■ **TO DO**
Using the material that follows, output exactly the lines from the one containing "The height and width of the screenshot is (597, 656)." through the one containing "The width and height of the screenshot is (826, 301).", with both ends kept.

■ **INFORMATION GIVEN**
● ● ● ●

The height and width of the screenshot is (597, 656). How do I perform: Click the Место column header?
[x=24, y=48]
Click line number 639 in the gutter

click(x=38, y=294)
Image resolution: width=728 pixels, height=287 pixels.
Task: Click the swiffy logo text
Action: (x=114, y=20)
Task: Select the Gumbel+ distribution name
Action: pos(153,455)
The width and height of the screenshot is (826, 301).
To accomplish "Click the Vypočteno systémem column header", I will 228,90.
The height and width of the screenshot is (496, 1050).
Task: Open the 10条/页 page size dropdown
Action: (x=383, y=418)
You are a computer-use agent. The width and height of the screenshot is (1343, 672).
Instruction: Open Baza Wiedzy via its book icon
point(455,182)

● ● ● ●

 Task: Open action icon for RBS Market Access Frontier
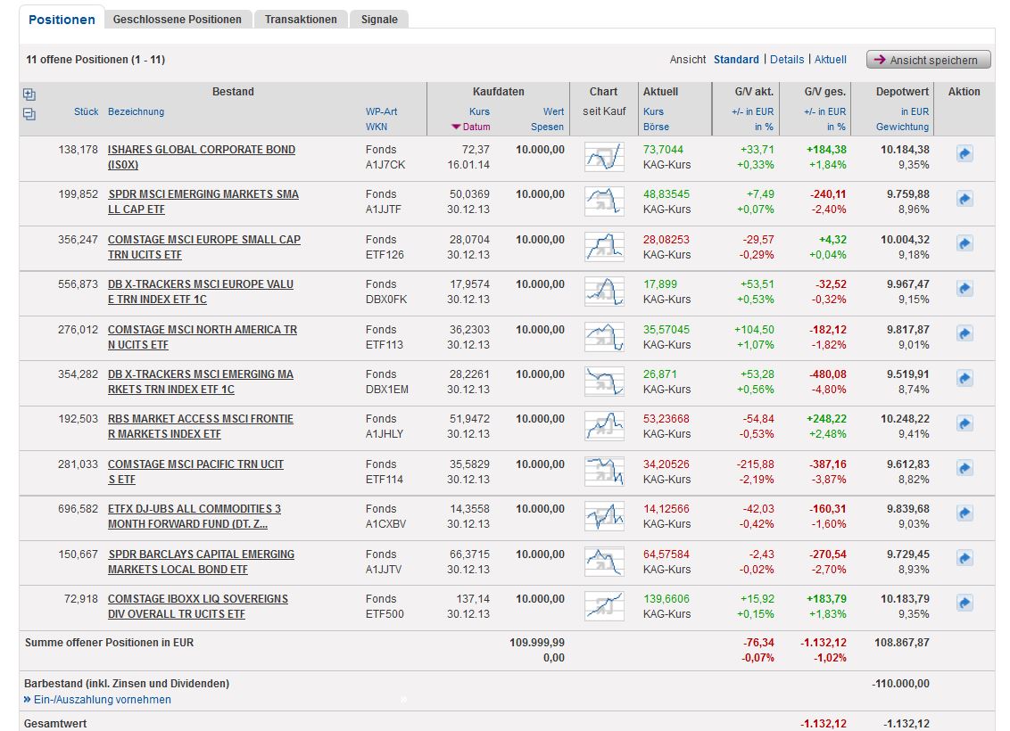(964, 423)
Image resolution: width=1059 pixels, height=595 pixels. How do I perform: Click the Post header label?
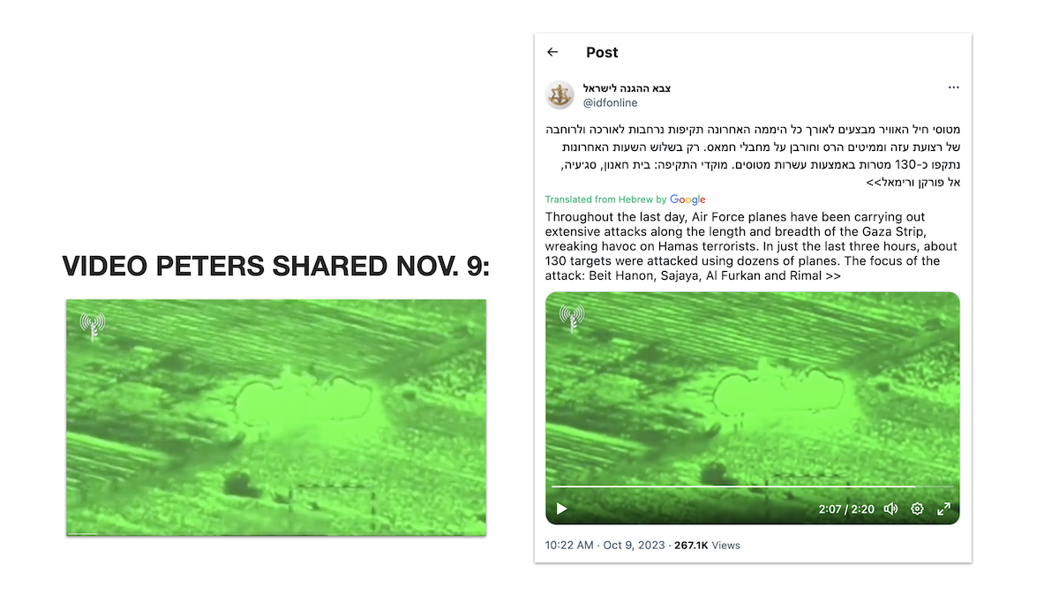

● ● ● ●

■ **SOLUTION**
The height and width of the screenshot is (597, 656). How do I perform: Click the Место column header?
[x=24, y=48]
Click line number 639 in the gutter

click(x=38, y=294)
Image resolution: width=728 pixels, height=287 pixels.
Task: Click the swiffy logo text
Action: (x=114, y=20)
Task: Select the Gumbel+ distribution name
Action: pos(153,455)
The width and height of the screenshot is (826, 301).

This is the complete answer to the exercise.